The print jobs are expensive to produce, and in most cases, printed for a specific client. So how do you make sure the cost of that print is billed to the client?
RIP servers add a layer of complexity to any print tracking setup. To take advantage of the performance benefits seen by implementing a RIP, the print jobs should be sent directly from workstations to the RIP server – not sent through an intermediary print server. Since most print tracking software either tracks the print at the workstation or the print server, how do you capture the elusive RIP print?
Some print tracking software can talk directly to the printer or the RIP server to find out who printed what. Argos, for example, integrates with RIPs made by EFI, Creo and Onyx to pick up exactly what was printed. A recent customer of ours is a good case in point. They had been using a tracking solution that required everyone, including the Mac users, to send all print jobs through Windows print server before they went to the RIP server. It worked, but it was maddeningly slow. After switching to Argos, which can track printing without requiring a print server, average print speed increased by 75%! Read the whole story here.
The Many Flavors of RIP
Who makes RIP Servers and Software? Here’s a few of the common tools we see in the field.
EFI is the RIP Server leader. You’ll find their Fiery RIP hardware embedded inside almost all the major manufacturer’s higher-end color MFPs, such as Canon, Xerox, Konica Minolta and Ricoh. Fiery RIPs can include software, called Command Workstation, that allows you to edit and reprint jobs that have already been sent.

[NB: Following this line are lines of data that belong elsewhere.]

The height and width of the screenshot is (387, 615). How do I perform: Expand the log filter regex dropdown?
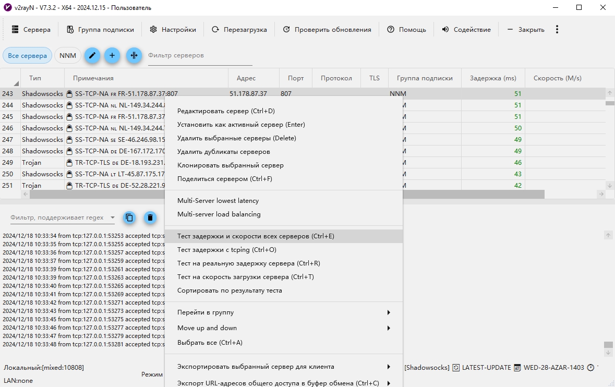pyautogui.click(x=112, y=217)
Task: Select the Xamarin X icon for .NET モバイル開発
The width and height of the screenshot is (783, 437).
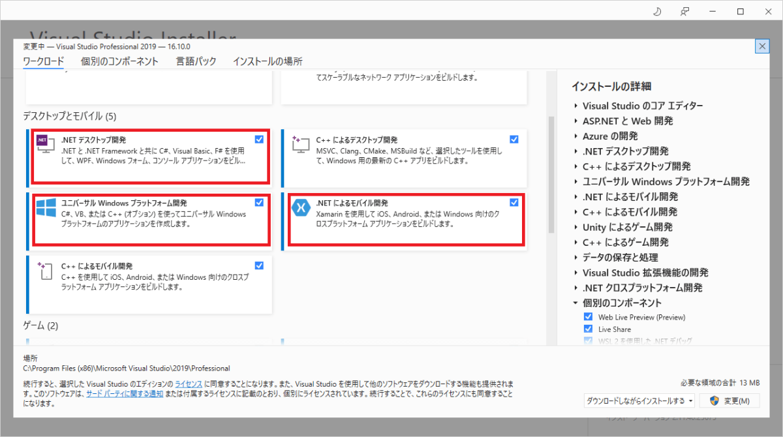Action: point(301,207)
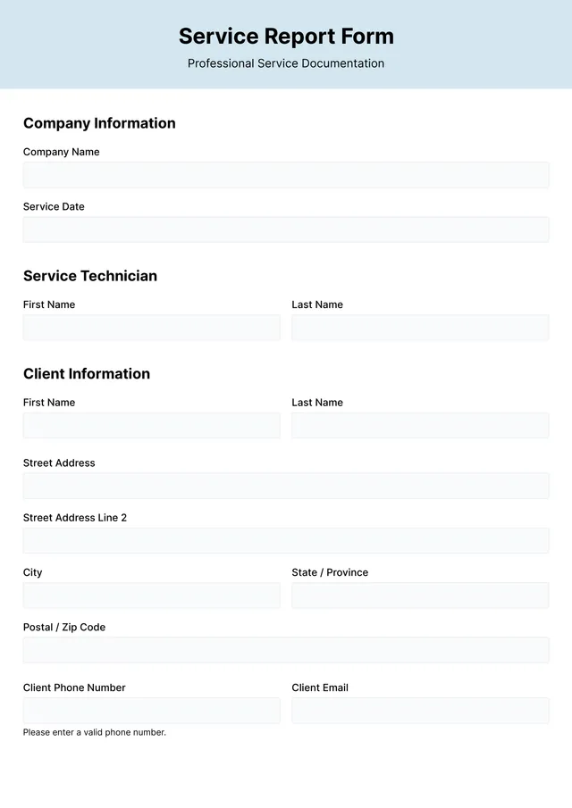Click the Service Technician Last Name field
The image size is (572, 808).
tap(420, 327)
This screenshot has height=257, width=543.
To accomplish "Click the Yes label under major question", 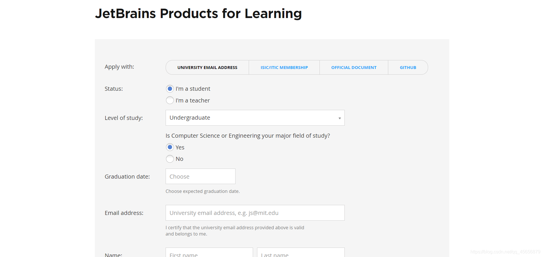I will [180, 147].
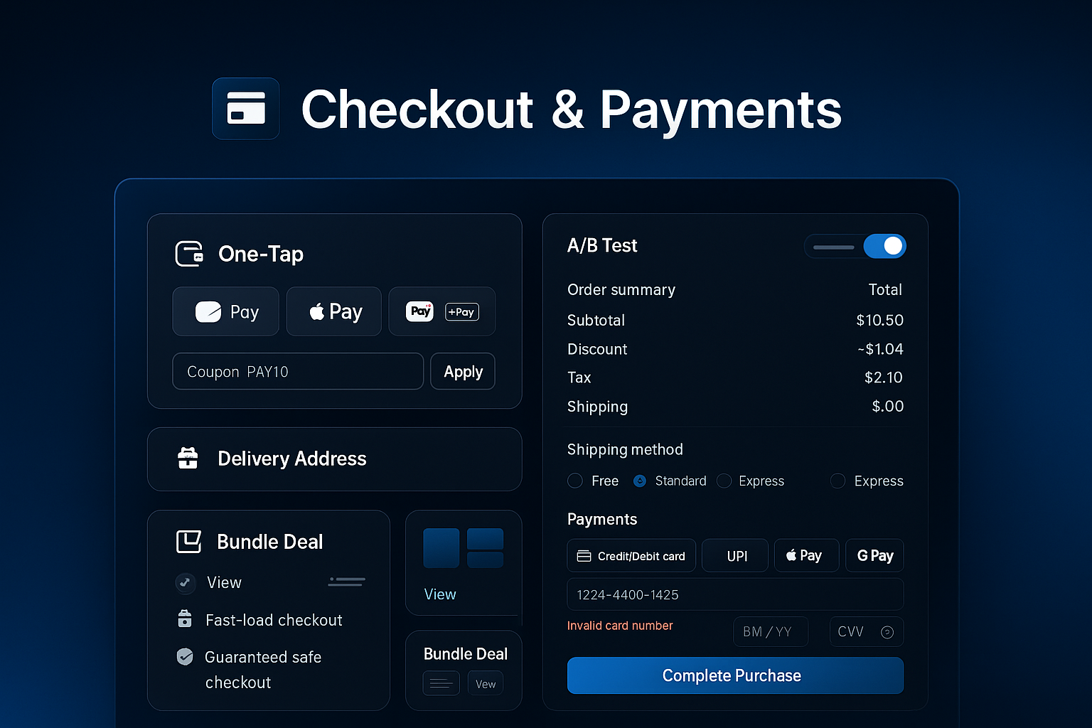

Creo RIP servers are also supported by most major manufacturers, including Canon, Xerox and Konica Minolta. Creo is known for their excellent “variable data printing”, or VDP, support. With VDP, every print that comes out of the printer is slightly different. Some examples of this would be direct mail (yes, those glossy personalized postcards you get from realtors may have been processed by a Creo) and Print-On-Demand services like photo books and personalized greeting cards.
Did I mention EFI is the RIP Server leader? Colorproof is a RIP solution for large format color printing. It is popular with graphic design and advertising firms who print large, full color images. By large, I mean 24”x36”, 36”x48”, etc. From what I understand, EFI is starting to rebrand Colorproof under their popular Fiery name, and will refer to it as Fiery XF going forward. Because large format color prints are really expensive to create, Colorproof includes very sophisticated software that helps you preview and refine each print job before it goes to the printer. When Colorproof is installed, there is often a print room employee who previews, adjusts and approves every single print job through Colorproof before it comes out of the printer.

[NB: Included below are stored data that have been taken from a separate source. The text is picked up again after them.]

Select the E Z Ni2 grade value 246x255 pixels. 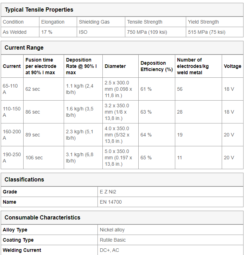(170, 192)
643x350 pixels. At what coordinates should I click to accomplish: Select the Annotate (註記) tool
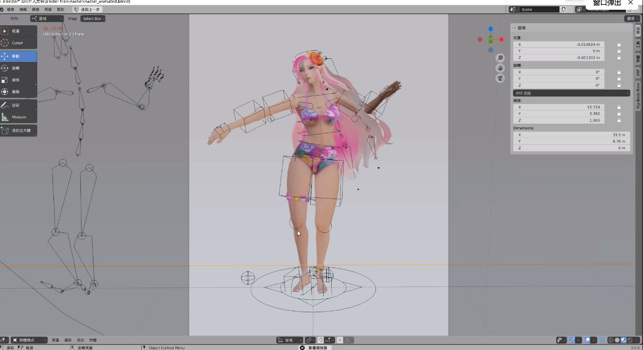click(x=18, y=105)
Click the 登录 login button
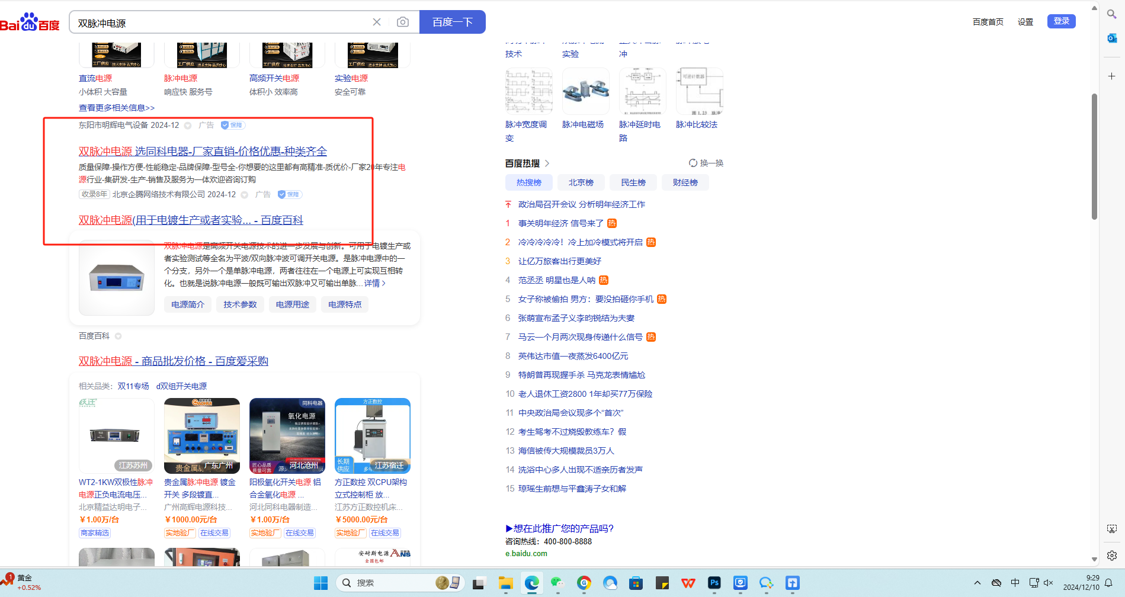The height and width of the screenshot is (597, 1125). [1061, 21]
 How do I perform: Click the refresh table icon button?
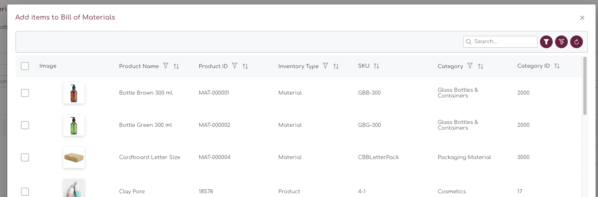click(576, 42)
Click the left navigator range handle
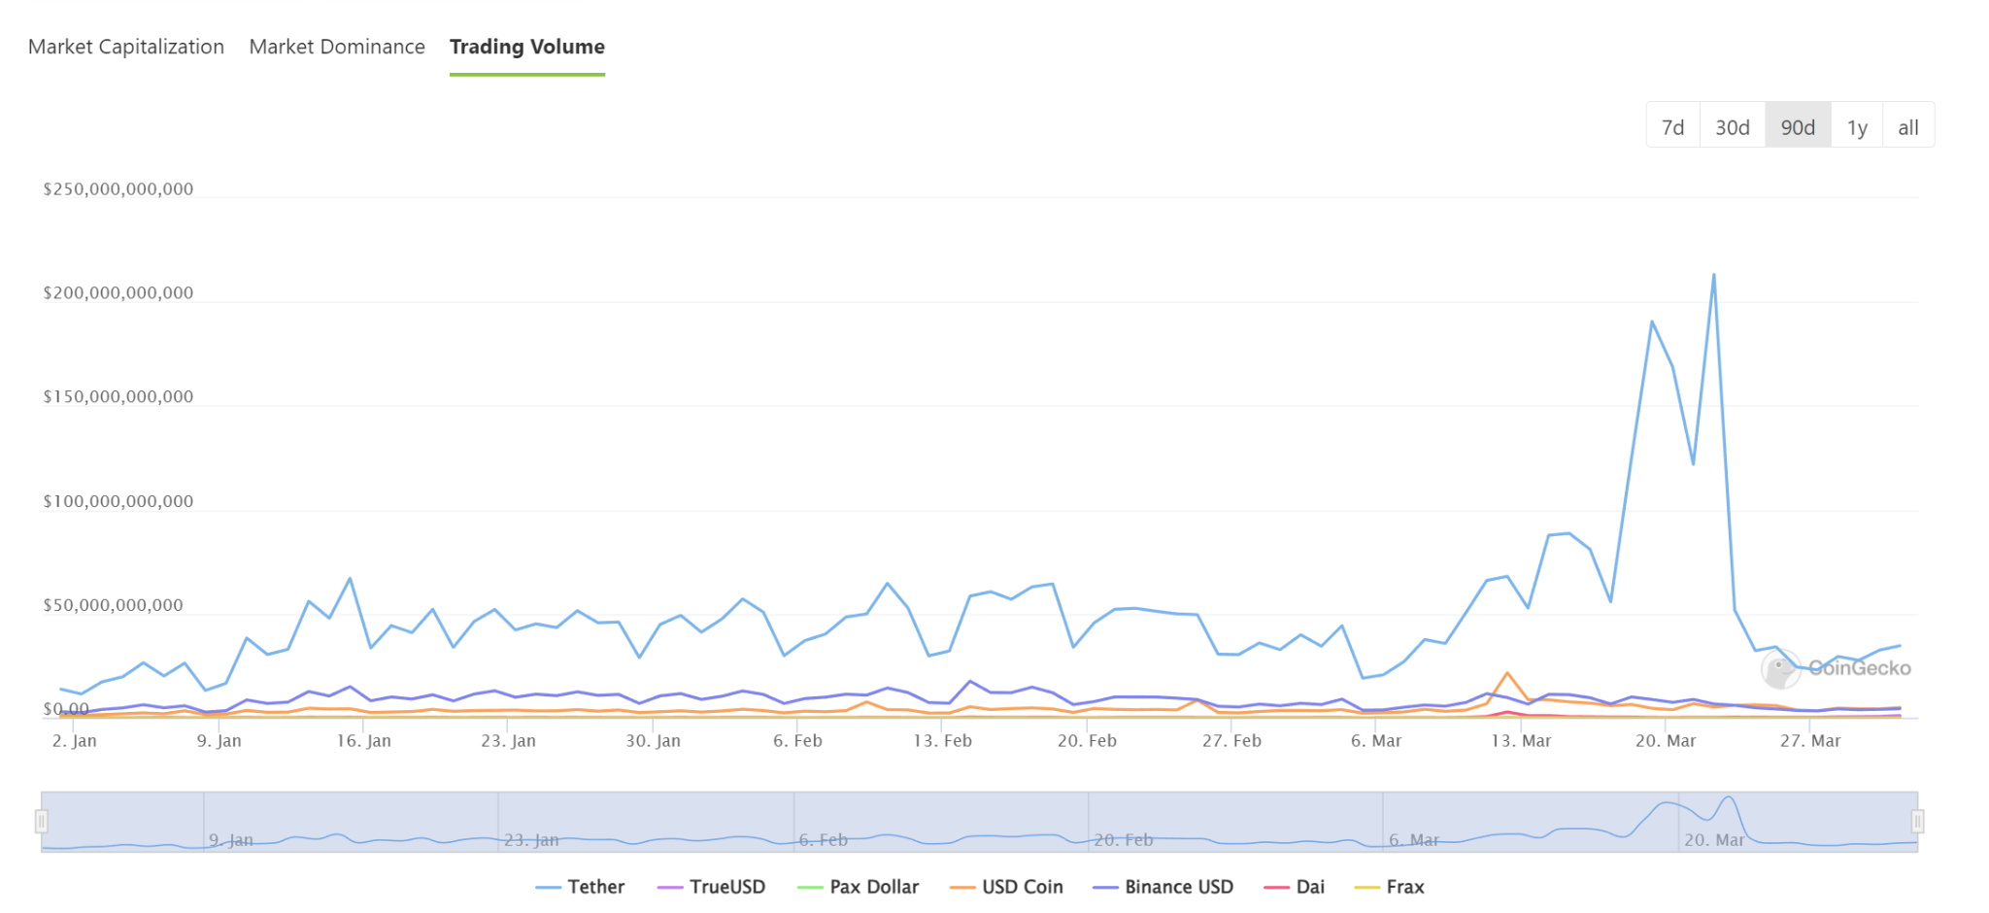The height and width of the screenshot is (913, 1989). point(42,822)
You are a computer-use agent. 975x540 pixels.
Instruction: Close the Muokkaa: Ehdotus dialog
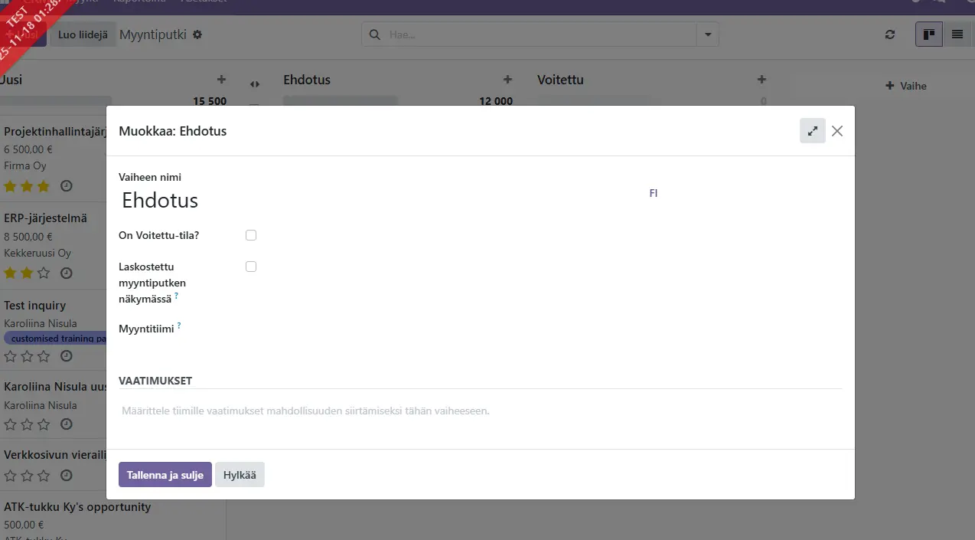(x=837, y=131)
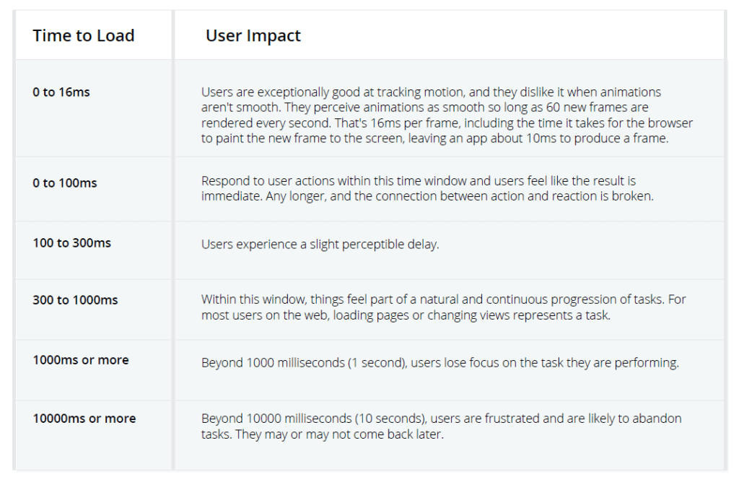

Wasatch takes a slightly different approach. They acknowledge that computer hardware is becoming ever more powerful every day, and maintain that RIPping doesn’t need to occur on a completely separate piece of hardware. SoftRIP is a software-based RIP solution designed to run on your company’s print server, although you could run it on a standalone server if you desired. Are they right? We’ll see where the industry goes.
Onyx software is usually run on a dedicated server, but like Wasatch, does not come with its own dedicated hardware. Onyx has a series of products that are designed for high end print shops. You rarely see Onyx applications in a regular office – Onyx is used by dedicated print professionals who need big, beautiful prints quickly. A lot of full color retail signage you see in stores and restaurants is printed through an Onyx system.